• _What this exercise asks_:
[1] Sum up the thread about the withdrawn PEAR deprecation RFC in two sentences.
[2] Pick up the PEAR deprecation thread after its last sentence and write what comes next.

[START Selection]

On Thu, 9 Oct 2025 at 21:39, Christoph M. Becker wrote:

Apparently, this RFC has been withdrawn in the meantime. I would like
to know why. :slight_smile:

I absolutely agree with you - a discussion took place on the PHP Foundation slack. I raised a concern that it should be discussed here on the list for transparency. I am frustrated that it was not.

The short version of that discussion is that PEAR is maintained by someone else; the PEAR group apparently is separate from the PHP group, as I understand it.

I don’t remember the reason back then but it was basically maintained by core devs at some point, including myself.

Is that still the case though? I don’t think that any current core developer has access to their GH organizattion. Or do you still have access / control to do any changes there and make it deprecated? My main issue with this RFC is that it’s about project that we don’t effectively control and I’m not sure here is anyone who can make any such change to it. From what I see it’s currently maintained by Chuck who, I guess, also control the project. Or am I wrong?

Alternatively we could potentially propose here move that away from the PHP domain if we think it’s not good for PHP image but that could mean that we might completely shut it down without any deprecation if there is no agreement with the current maintainers.

So the ideal case would be to put together some plan how to either get it deprecated and moved away. But for that we need to first here from the current maintainers and get them on board.

If here is anyone who has access to PEAR and can comment on this, that would be great! I also CC’d Chuck as I think it’s crucial to get his opinion on this.

Kind regards,

Jakub

Hi,

On Fri, Oct 10, 2025 at 2:44 PM Brent Roose <brent.roose@jetbrains.com> wrote:

The only thing related to PHP/internals is the fact PEAR is bundled with PHP and that the PEAR website is a subdomain pear.php.net.

In my opinion, this is sufficient reason to have an RFC for it. A quick search through the RFCs showed a handful of website-related ones:

Then there’s the fact that Pear comes bundled with PHP, even more of an argument that internals have at least something to say about it. Several RFCs have addressed bundling/unbundling third party plugins before. Again, a quick search:

To me, and I believe to a significant part of the PHP community, what’s most important is for PHP to acknowledge that composer is its de-facto standard package manager. This doesn’t mean composer cannot operate independently anymore, but an endorsement would make a lot of sense.

Removing PEAR/PECL from php-src is absolutely fine and such RFC should be done. As I mentioned, we could also discuss removal from the php.net domain (move it to the separate domain from pear.php.net). That’s what we control and can do.

But that is not what was proposed in this RFC. It was proposing deprecating PEAR site and the tool which is quite different. Because this is maintained outside PHP GitHub organization: https://github.com/pear and from what I understand even the servers hosting the website are not maintained by us. But this is just my understanding and maybe I’m missing something and that’s why I asked for people with access to comment here because without them, such RFC is pointless.

[END Selection]
[START Data block]

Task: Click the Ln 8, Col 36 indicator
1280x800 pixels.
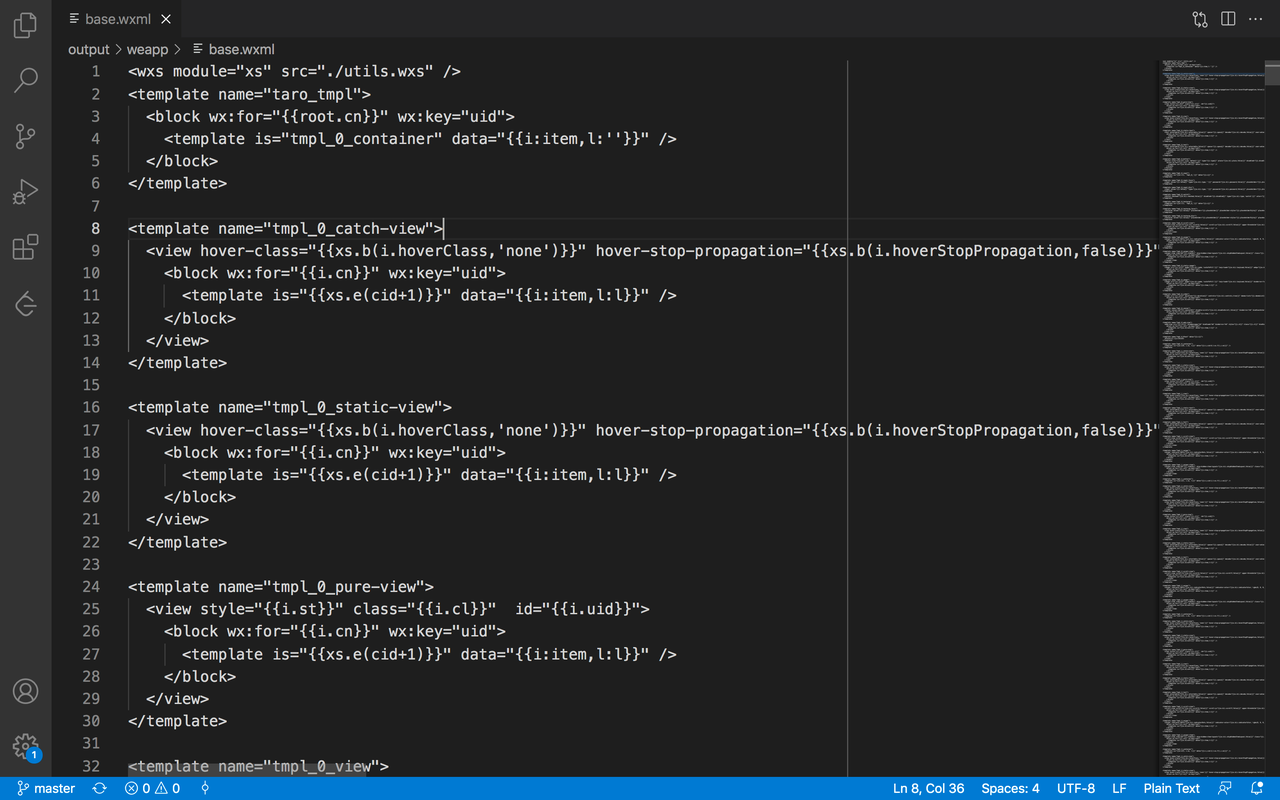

[END Data block]

• _Per-task outputs_:
[1] Christoph M. Becker asks why the RFC to deprecate PEAR was withdrawn, and Jakub answers that the discussion took place on the PHP Foundation slack instead of the list and that PEAR appears to be maintained by Chuck, outside the PHP group, so the current maintainers must first be heard and brought on board. Brent Roose argues that PEAR's bundling with PHP and its pear.php.net subdomain justify an RFC and that PHP should endorse composer, while the reply holds that removing PEAR/PECL from php-src or moving it off the php.net domain is within PHP's control but deprecating the PEAR site and tool, maintained outside the PHP GitHub organization, is not.

[2]
Kind regards,

Jakub

On Fri, Oct 10, 2025 at 2:58 PM Jakub Zelenka <bukka@php.net> wrote:

Hi,

On Fri, Oct 10, 2025 at 2:44 PM Brent Roose <brent.roose@jetbrains.com> wrote:

The only thing related to PHP/internals is the fact PEAR is bundled with PHP and that the PEAR website is a subdomain pear.php.net.

In my opinion, this is sufficient reason to have an RFC for it. A quick search through the RFCs showed a handful of website-related ones:

Then there’s the fact that Pear comes bundled with PHP, even more of an argument that internals have at least something to say about it. Several RFCs have addressed bundling/unbundling third party plugins before. Again, a quick search:

To me, and I believe to a significant part of the PHP community, what’s most important is for PHP to acknowledge that composer is its de-facto standard package manager. This doesn’t mean composer cannot operate independently anymore, but an endorsement would make a lot of sense.

Removing PEAR/PECL from php-src is absolutely fine and such RFC should be done.

I just gave it an initial try and it’s a bit more involved but should be doable: https://github.com/php/php-src/pull/20124 .

Kind regards,

Jakub

On Fri, Oct 10, 2025 at 5:36 PM Jakub Zelenka <bukka@php.net> wrote:

Hi,

On Fri, Oct 10, 2025 at 12:01 PM Pierre Joye <pierre.php@gmail.com> wrote:

Hi James,

On Fri, Oct 10, 2025, 3:29 PM James Titcumb <titcumbjames@gmail.com> wrote:

On Thu, 9 Oct 2025 at 21:39, Christoph M. Becker wrote:

Apparently, this RFC has been withdrawn in the meantime. I would like
to know why. :slight_smile:

I absolutely agree with you - a discussion took place on the PHP Foundation slack. I raised a concern that it should be discussed here on the list for transparency. I am frustrated that it was not.

The short version of that discussion is that PEAR is maintained by someone else; the PEAR group apparently is separate from the PHP group, as I understand it.

I don't remember the reason back then but it was basically maintained by core devs at some point, including myself.

Is that still the case though?

For the packages repositories hosted (git, ex-svn),yes, see
PEAR - PHP Extension and Application Repository · GitHub. The idea of the group was to be able to take
over abandoned but widely used packages, define what licenses are
allowed and other related areas. The packages repositories not hosted
on php's repos are still where they used to be, if the service still
exists.

I checked my archives. For the record, it was done this way as there
were strong arguments, and opinions, about php being only about the
language itself and nothing else, etc. Things change here and there.

I don't think that any current core developer has access to their GH organizattion. Or do you still have access / control to do any changes there and make it deprecated? My main issue with this RFC is that it's about project that we don't effectively control and I'm not sure here is anyone who can make any such change to it. From what I see it's currently maintained by Chuck who, I guess, also control the project. Or am I wrong?

I do have access, I did not check the role tho'.

Alternatively we could potentially propose moving that away from the PHP domain if we think it's not good for PHP image but that could mean that we might completely shut it down without any deprecation if there is no agreement with the current maintainers.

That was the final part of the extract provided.